CTN+ est un réseau national de chercheurs, de cliniciens et de membres de la communauté qui s'efforcent de faire progresser la prévention, les soins et, à terme, la guérison du VIH et des infections sexuellement transmissibles et à diffusion hématogène (ISTD) en menant des essais cliniques scientifiquement rigoureux et informés par la communauté.

Nous nous engageons à promouvoir l'équité, la diversité et l'inclusion dans la conception et la conduite de la recherche clinique, à impliquer la communauté tout au long du processus de recherche et à diffuser des informations scientifiques impartiales.

Nous nous engageons à :

  1. Créer un centre de ressources accessible pour rassembler les résultats d'études importantes, les lignes directrices en matière de prévention et de traitement, ainsi que des conseils à l'intention des cliniciens et des personnes vivant avec le VIH et les ITSS ou exposées au risque de contracter le virus.
  2. Travailler avec nos partenaires nationaux et internationaux pour défendre une recherche éthique et inclusive.
  3. Soutenir nos chercheurs pour qu'ils diffusent largement leurs résultats afin d'avoir un impact optimal sur la politique et la programmation.

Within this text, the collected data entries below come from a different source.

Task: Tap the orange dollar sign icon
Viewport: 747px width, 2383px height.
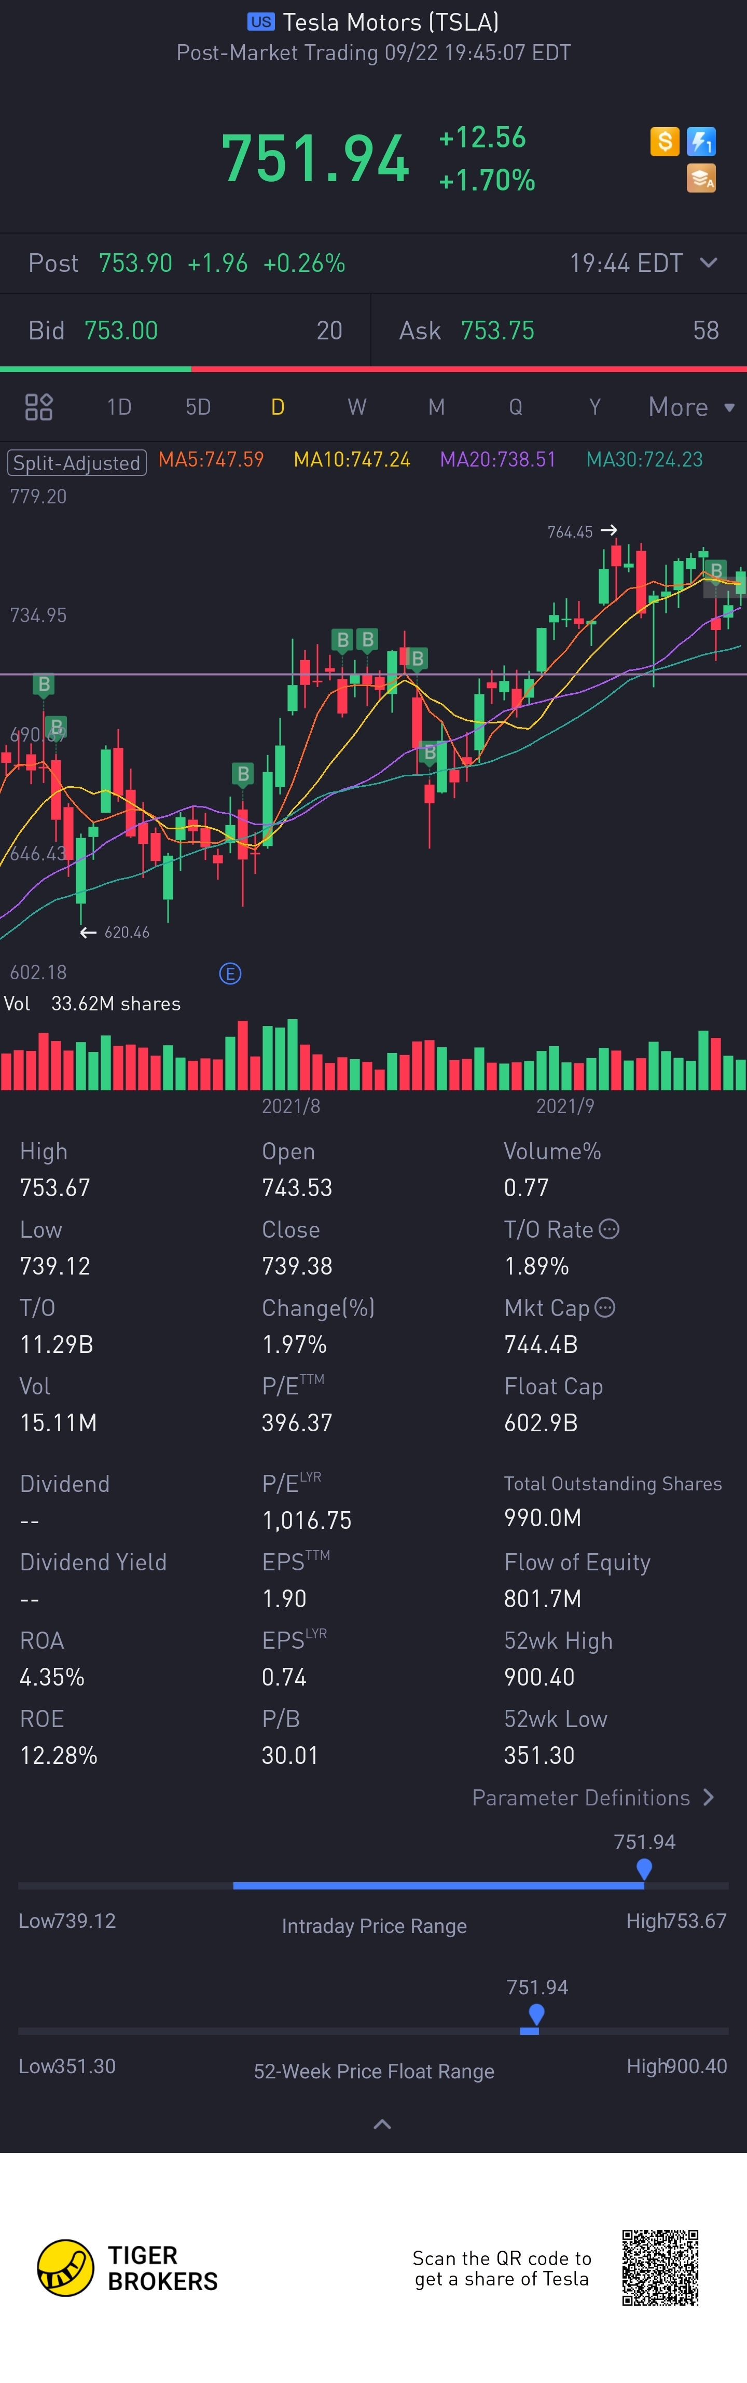Action: pos(665,142)
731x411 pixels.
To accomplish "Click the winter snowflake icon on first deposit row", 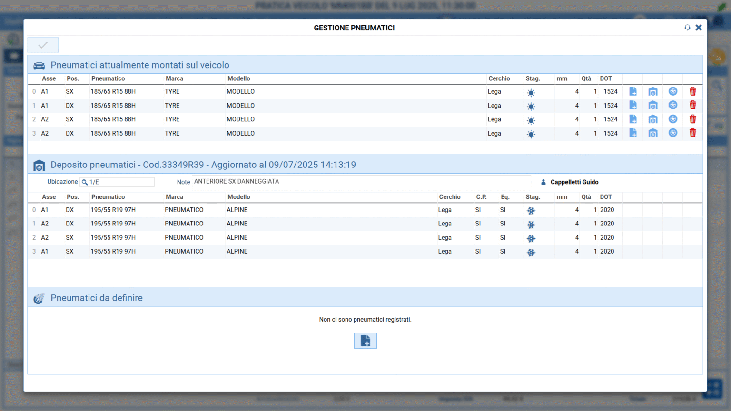I will click(531, 210).
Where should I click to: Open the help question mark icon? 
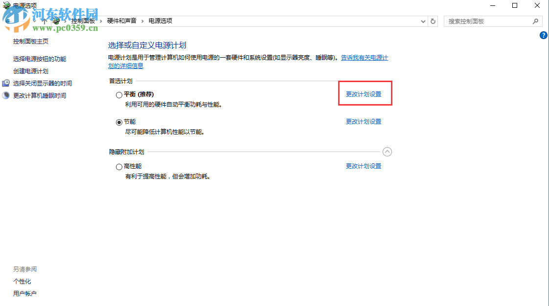[544, 35]
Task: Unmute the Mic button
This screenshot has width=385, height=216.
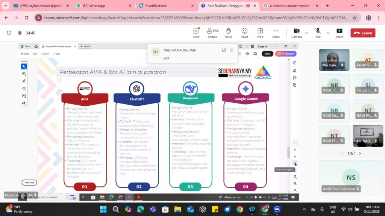Action: 318,33
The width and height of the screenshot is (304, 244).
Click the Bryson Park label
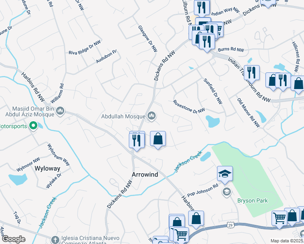coord(252,200)
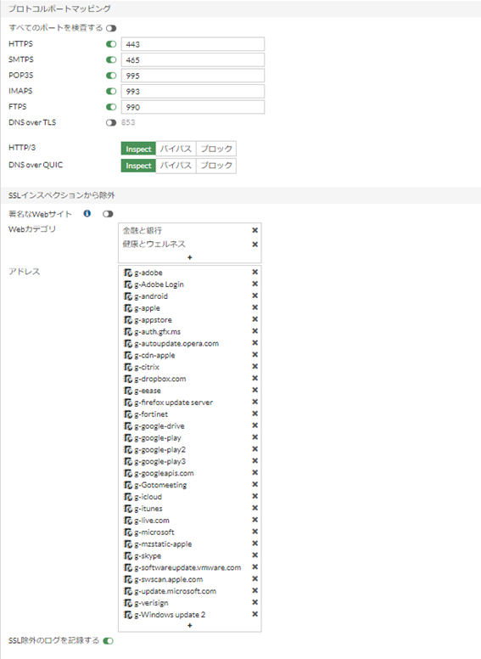481x659 pixels.
Task: Remove 健康とウェルネス category entry
Action: tap(254, 245)
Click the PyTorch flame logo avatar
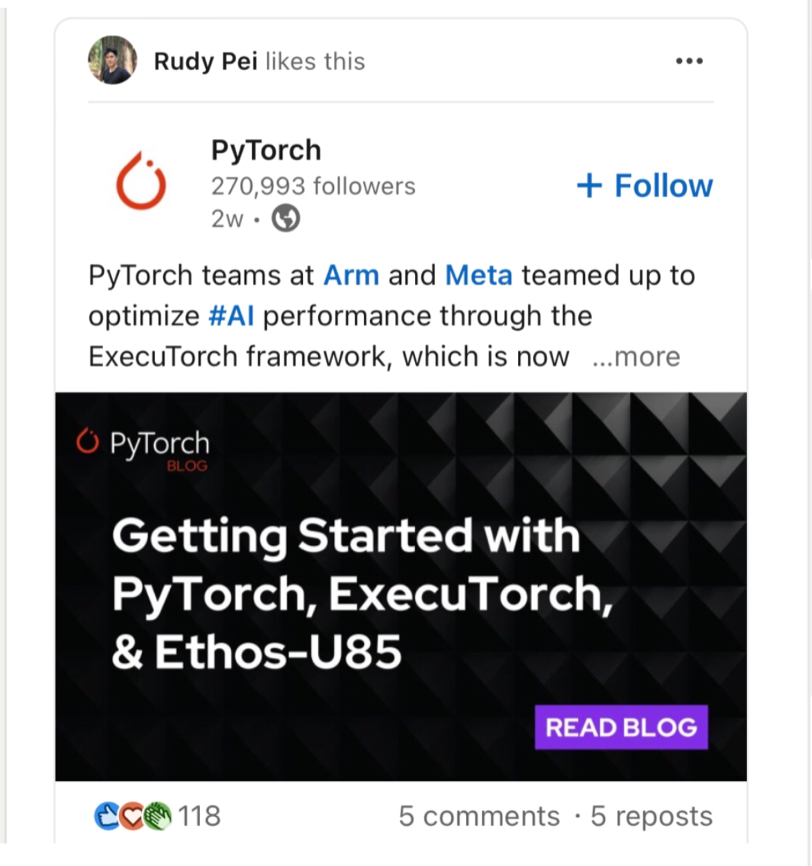812x866 pixels. point(141,181)
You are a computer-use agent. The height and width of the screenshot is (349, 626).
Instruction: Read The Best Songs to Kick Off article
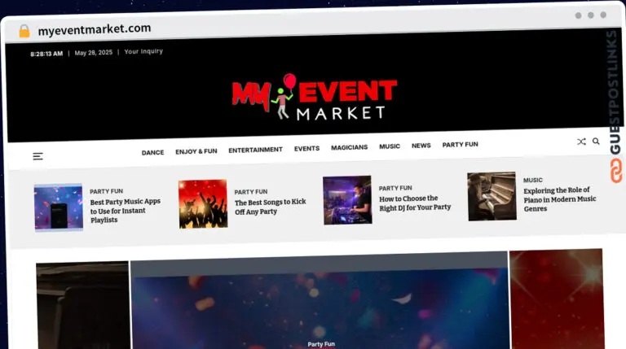click(270, 207)
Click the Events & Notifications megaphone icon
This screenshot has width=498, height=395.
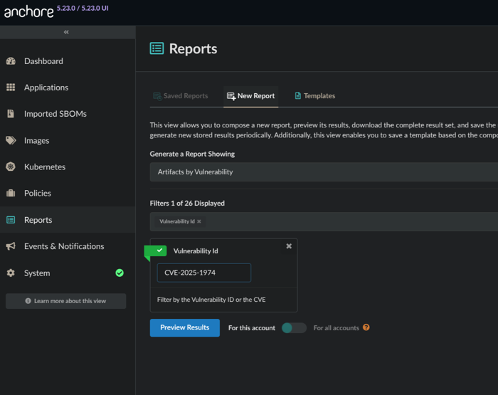pyautogui.click(x=11, y=246)
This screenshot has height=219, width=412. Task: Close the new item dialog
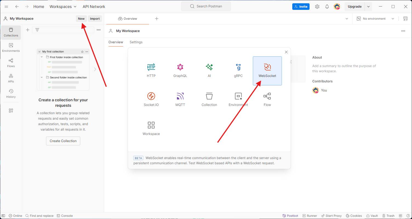(286, 52)
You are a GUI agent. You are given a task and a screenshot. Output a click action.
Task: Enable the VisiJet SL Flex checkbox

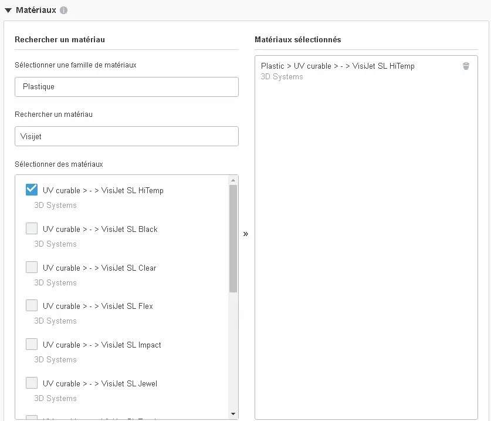tap(32, 305)
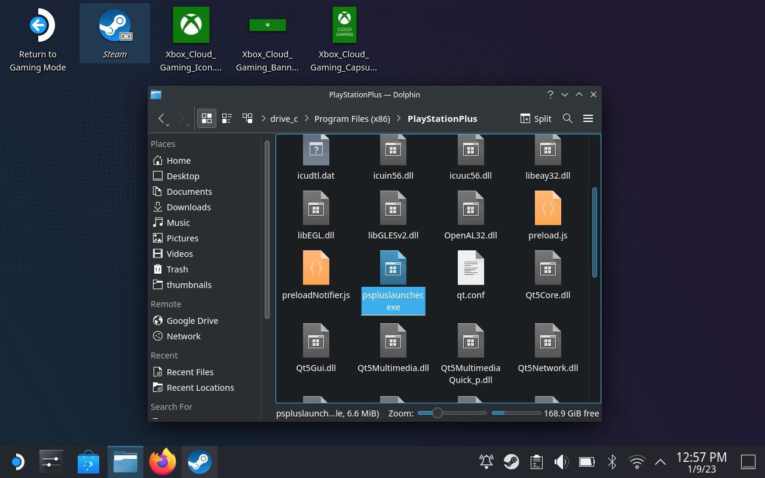
Task: Open the Dolphin hamburger menu
Action: (588, 118)
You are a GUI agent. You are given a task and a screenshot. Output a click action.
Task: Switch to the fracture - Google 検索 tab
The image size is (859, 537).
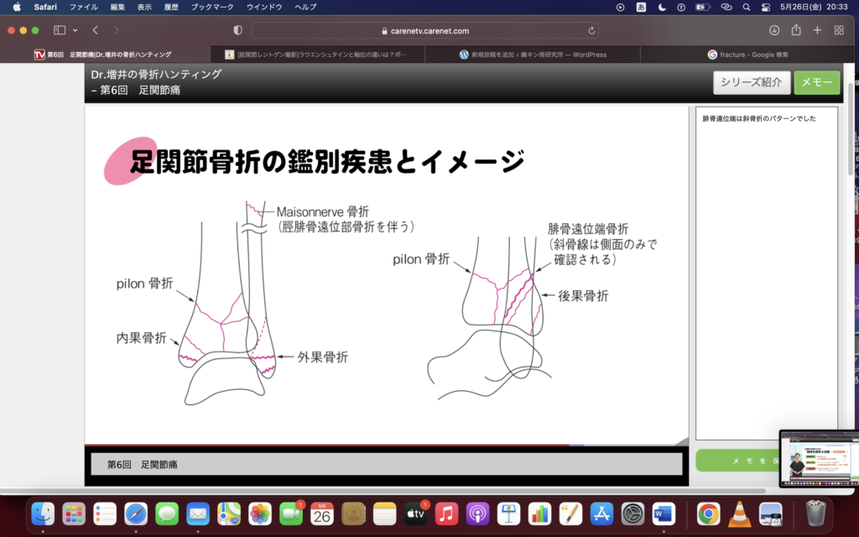click(747, 55)
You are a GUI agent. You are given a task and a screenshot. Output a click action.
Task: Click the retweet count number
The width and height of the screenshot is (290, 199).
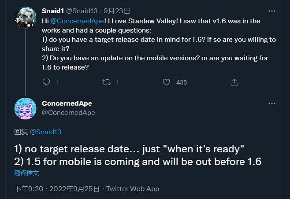tap(117, 82)
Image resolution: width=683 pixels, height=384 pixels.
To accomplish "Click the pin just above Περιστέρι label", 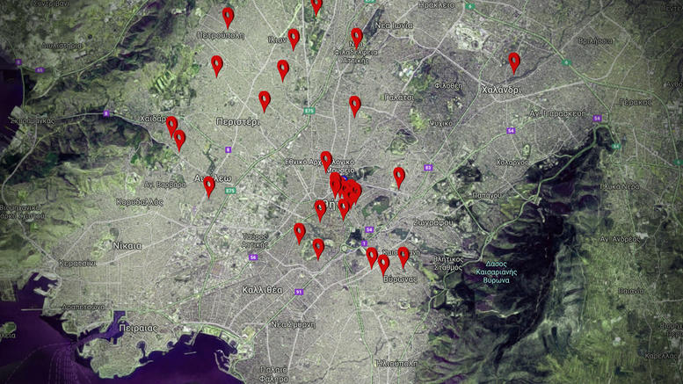I will [265, 100].
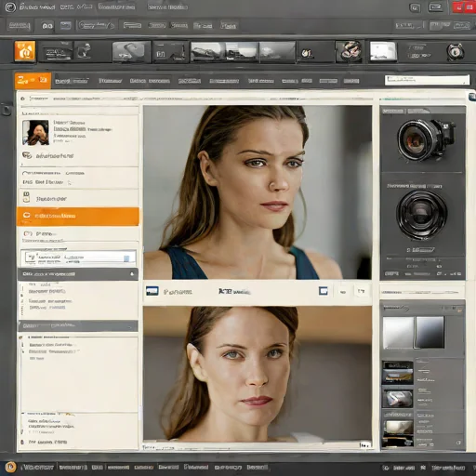Collapse the first dark gray sidebar section header

pos(77,274)
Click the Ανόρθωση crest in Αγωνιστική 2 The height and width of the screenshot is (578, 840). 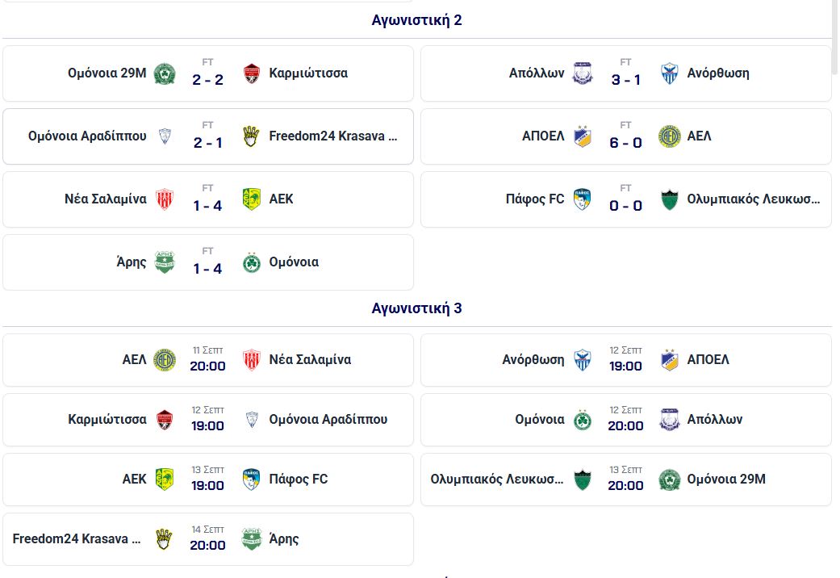click(670, 73)
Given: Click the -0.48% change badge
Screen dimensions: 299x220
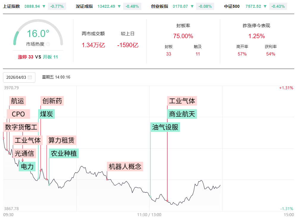Looking at the screenshot, I should [132, 6].
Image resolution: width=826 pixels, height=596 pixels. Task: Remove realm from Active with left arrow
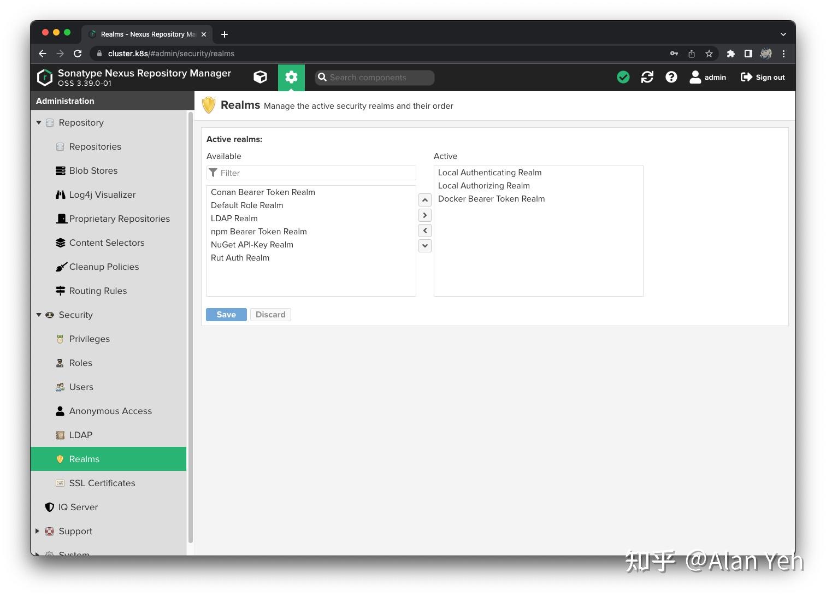click(x=425, y=231)
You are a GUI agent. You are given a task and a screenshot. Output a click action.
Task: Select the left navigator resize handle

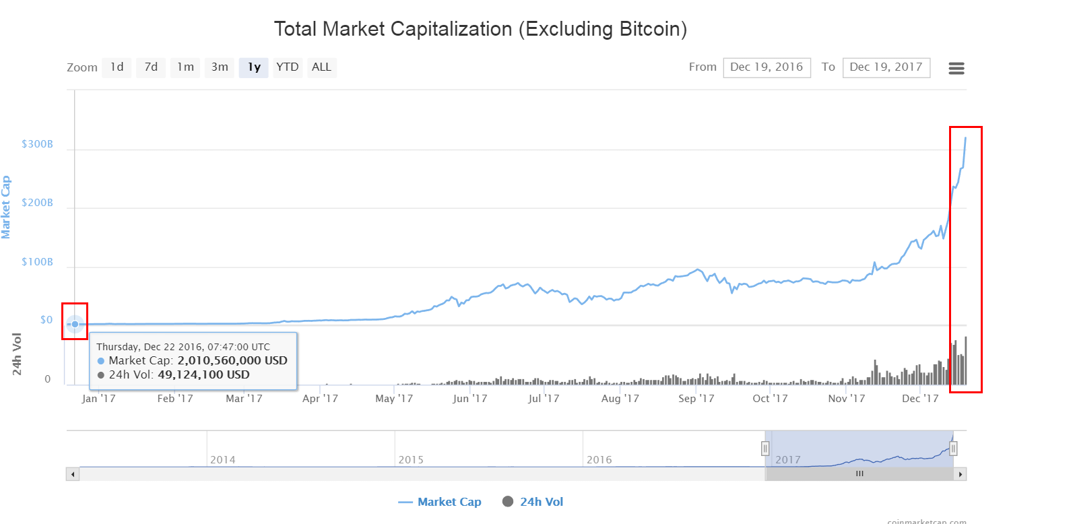pyautogui.click(x=766, y=447)
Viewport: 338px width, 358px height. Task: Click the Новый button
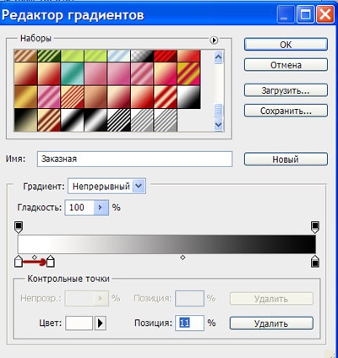[286, 159]
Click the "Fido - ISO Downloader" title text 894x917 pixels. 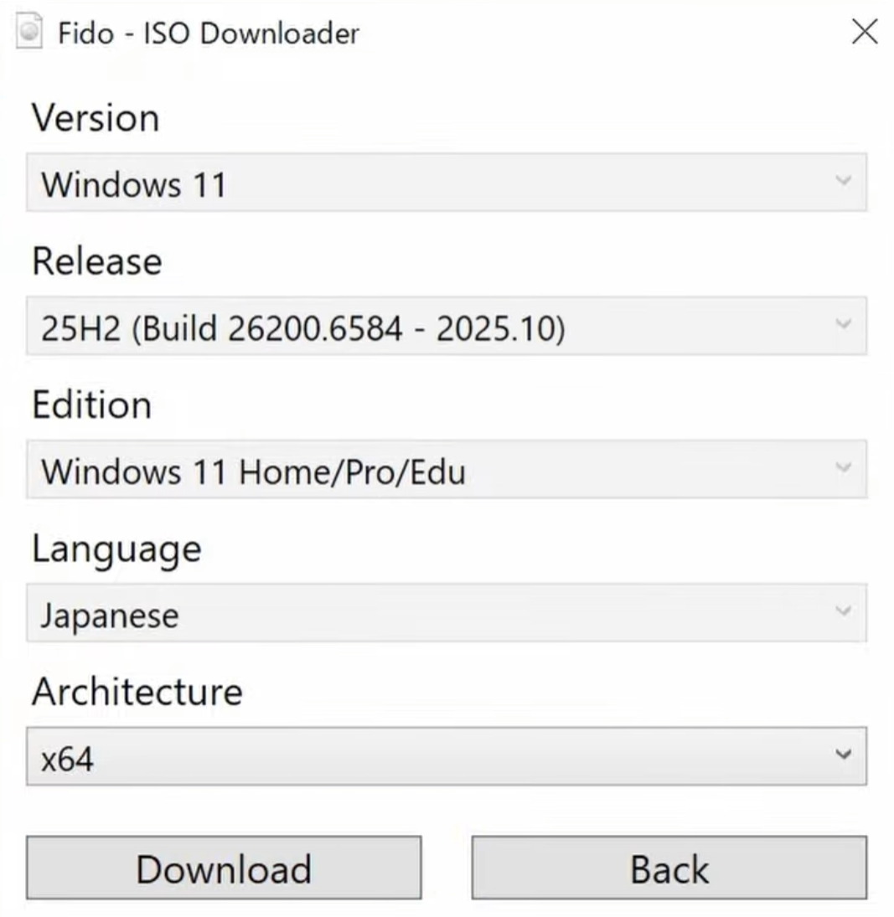(x=208, y=33)
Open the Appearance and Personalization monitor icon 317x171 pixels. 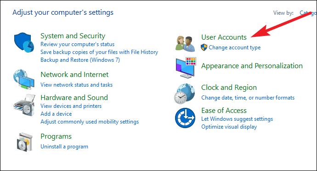pos(186,68)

Des liens permettant d'accéder au matériel archivé des pages web du CDC qui ont pu être supprimées ou modifiées sont disponibles ici.

Marina Klein est directrice du CTN+ et professeur de médecine à l'Université McGill, dans la division des maladies infectieuses et le service des maladies virales chroniques, où elle est directrice de la recherche. Formée à la médecine, aux maladies infectieuses, à la pathogénie microbienne, à l'épidémiologie et à la biostatistique, elle est une experte internationalement reconnue en matière de recherche observationnelle et d'essais cliniques sur le VIH et l'hépatite C.